§ Exercise objective
Output, exactly and with no pictures, the line that contains "The width and" and every line that comes after it in the data below, the last one included.

Data items:
# # #
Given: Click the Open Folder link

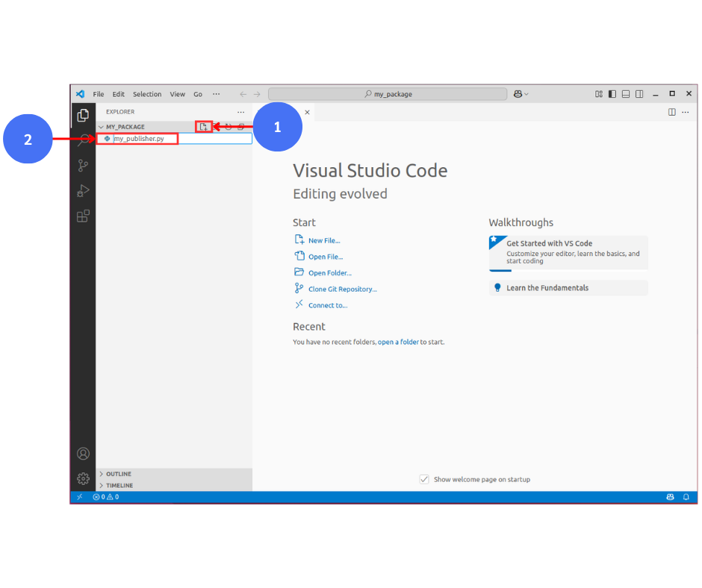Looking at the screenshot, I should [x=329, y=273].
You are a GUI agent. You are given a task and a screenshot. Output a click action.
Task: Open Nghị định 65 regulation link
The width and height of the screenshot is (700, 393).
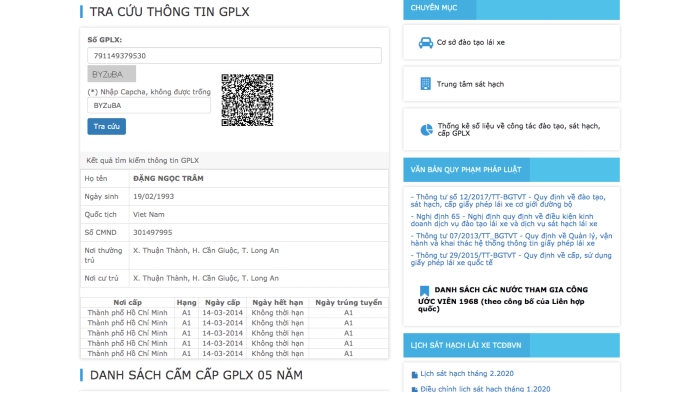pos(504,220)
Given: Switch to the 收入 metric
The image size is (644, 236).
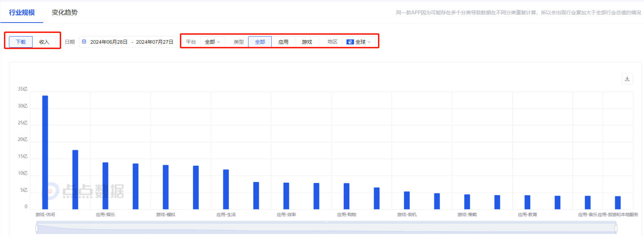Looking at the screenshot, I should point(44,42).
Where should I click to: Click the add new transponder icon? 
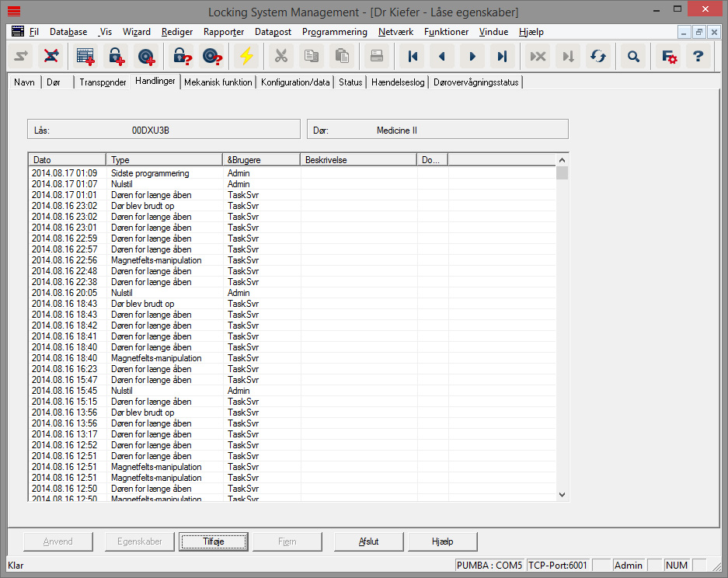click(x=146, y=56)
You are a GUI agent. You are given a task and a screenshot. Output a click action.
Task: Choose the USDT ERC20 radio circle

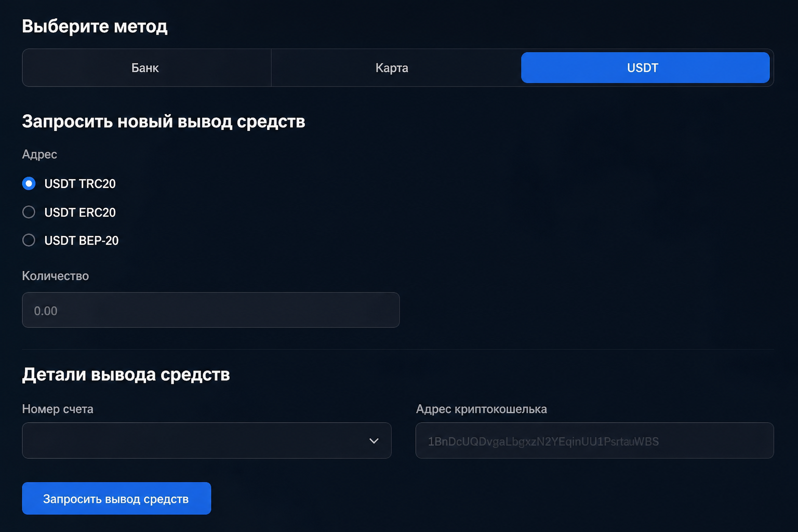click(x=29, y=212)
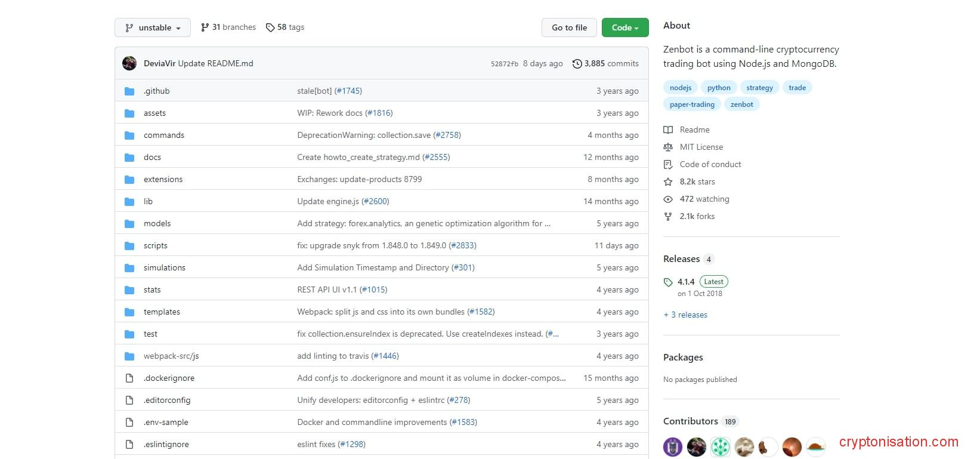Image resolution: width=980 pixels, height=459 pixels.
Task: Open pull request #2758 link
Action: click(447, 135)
# # #
§ The completed task
The width and height of the screenshot is (700, 393).
pos(504,220)
Given: Switch to the 收入 metric
The image size is (644, 236).
Looking at the screenshot, I should point(44,42).
Where should I click to: Click the add new transponder icon? 
click(x=146, y=56)
You are a GUI agent. You are given a task and a screenshot. Output a click action.
Task: Choose the USDT ERC20 radio circle

click(x=29, y=212)
Image resolution: width=980 pixels, height=459 pixels.
Task: Open pull request #2758 link
Action: click(447, 135)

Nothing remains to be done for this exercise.